▶ [Instructions]:
- a) Answer these from the science news text:
(i) Scientists at which institutions developed prime editing?
(ii) How much is Cancer Research UK committing to the alliance's budget?
(iii) On average, how many years did the study participants shed off their biological ages?
- b) Extend the science news text on prime editing, cancer detection and ageing, starting after its final sentence.

Enter prime editing. This new version of the tool is designed to be gentler and more precise, coupling the Cas9 enzyme to two new components – a reverse transcriptase (RT) protein and a prime editing guide RNA (pegRNA). It was developed by scientists at MIT’s Broad Institute and Harvard.
Smart Loos Will Soon Detect Cancers
A revolution in cancer screening could use nasal swabs, breathalysers, smart lavatories and hi-tech imaging to spot tumours before they form, according to the first international alliance of experts assembled to focus on early detection.
A £55 million British and American collaboration was announced last month. Most cancer research and funding focuses on treating later-stage cancer because this is the point at which most patients present with symptoms, experts said.
Survival rates fall for those whose cancers are not caught early. Less than 10 per cent of people with a stage four cancer diagnosis will survive their disease compared with 90 per cent with stage one cancers.
Successful screening exists for bowel, breast and cervical cancer but Cancer Research UK, which is committing £40 million to the alliance’s budget, warned that “for many cancer types no screening tools exist and new technologies for detecting cancer have been slow to emerge”. The charity added that early detection was like “looking for a needle in a haystack”.
Is It Becoming Possible To Reverse Human Ageing?
You can’t do anything about your chronological age, but it might be possible to turn back the clock on “biological age,” a small new study suggests.
The study found that a drug regimen appeared to reverse biological age, as measured by changes to DNA that accumulate as we get older.
In the study, nine healthy volunteers — all white men between 51 and 65 years old — took a cocktail of growth hormone, a diabetes medication, and a hormone supplement as part of a drug trial funded by the biomedical firm Intervene Immune in Los Angeles. Each volunteer self-administered the mixture a few times a week for a year, after which scientists took a look at their DNA. Distinctive marks adorning the DNA suggested that participants had shed 2.5 years off their biological ages, on average.

(Stored records)
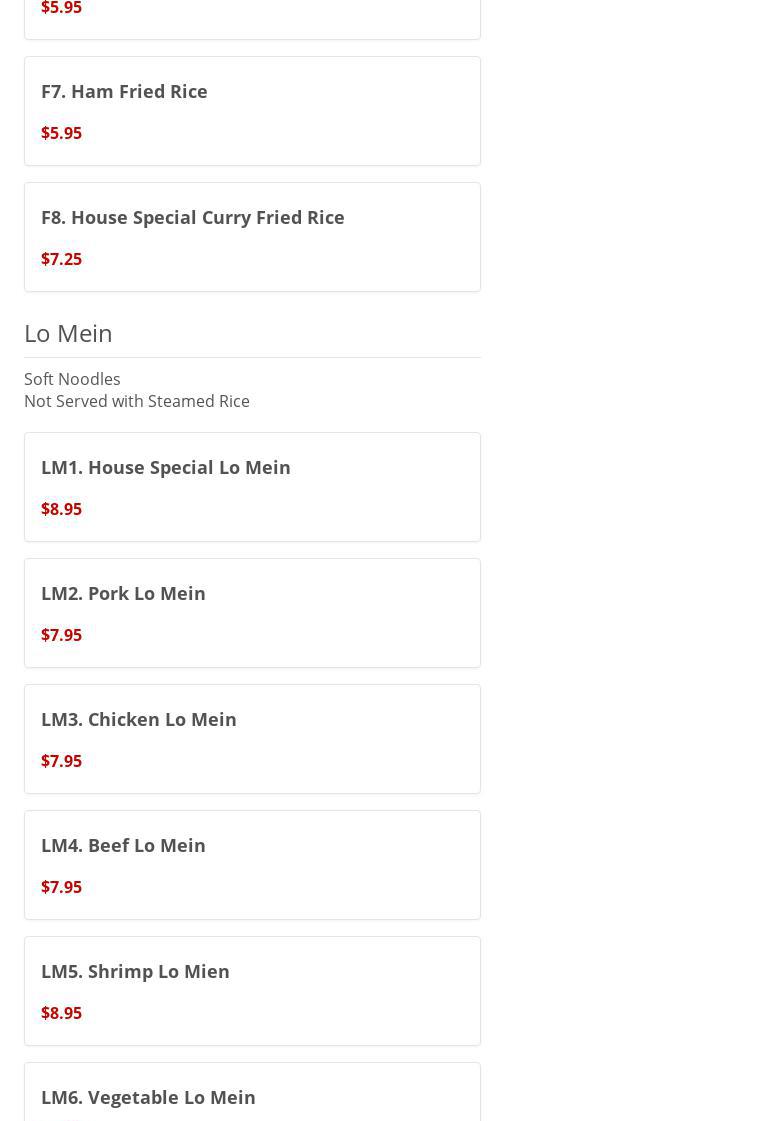Select F8. House Special Curry Fried Rice
The width and height of the screenshot is (770, 1121).
pyautogui.click(x=192, y=217)
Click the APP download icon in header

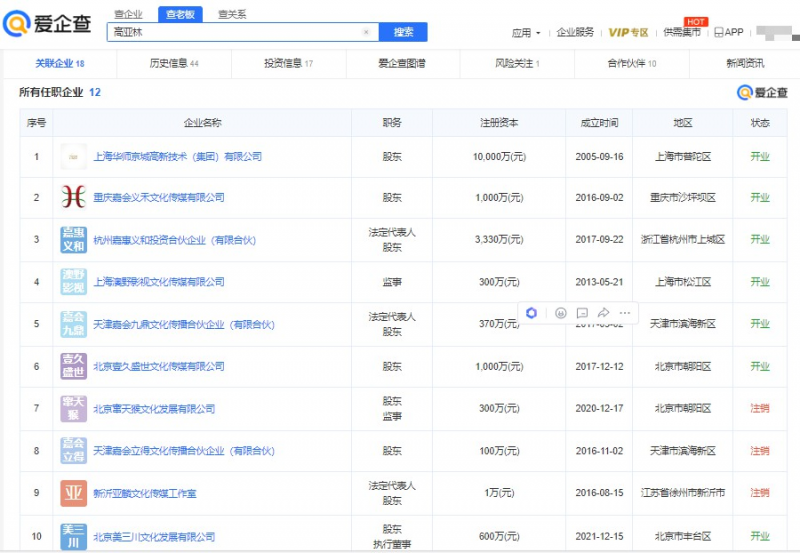(728, 32)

▶ [Results of the exercise]:
- a)
(i) MIT's Broad Institute and Harvard
(ii) £40 million
(iii) 2.5 years

- b)
In other words, if the researchers had frozen time to perform the study, the volunteers would have emerged 2.5 years “younger” than they entered. In reality, a full year had passed, so the men gained back about 1.5 years of their lives, so to speak. “It has never been shown before that predicted biological age…can be reversed over time in the same individuals, and especially so after an intervention of this kind,” said Sara Hägg, a molecular epidemiologist at the Karolinska Institutet in Solna, Sweden.
Amazon Launches Smart Glasses
Amazon has stepped into the world of connected eyewear with its first ever pair of smart glasses. Not quite as ambitious as some designs to have come and gone before them, the company’s Echo Frames keep things relatively simple in hopes of making its Alexa voice assistant a key part of a user’s everyday life.
It might seem a little unexpected for a huge tech company to launch a pair of smart glasses in 2019 that feature neither a display nor any type of camera, but it appears Amazon is looking to not bite off more than it chew.
Its Echo Frames are designed for everyday use, with owners able to take them to their optometrist to have their required lenses installed, and Amazon claiming they will accommodate most prescriptions.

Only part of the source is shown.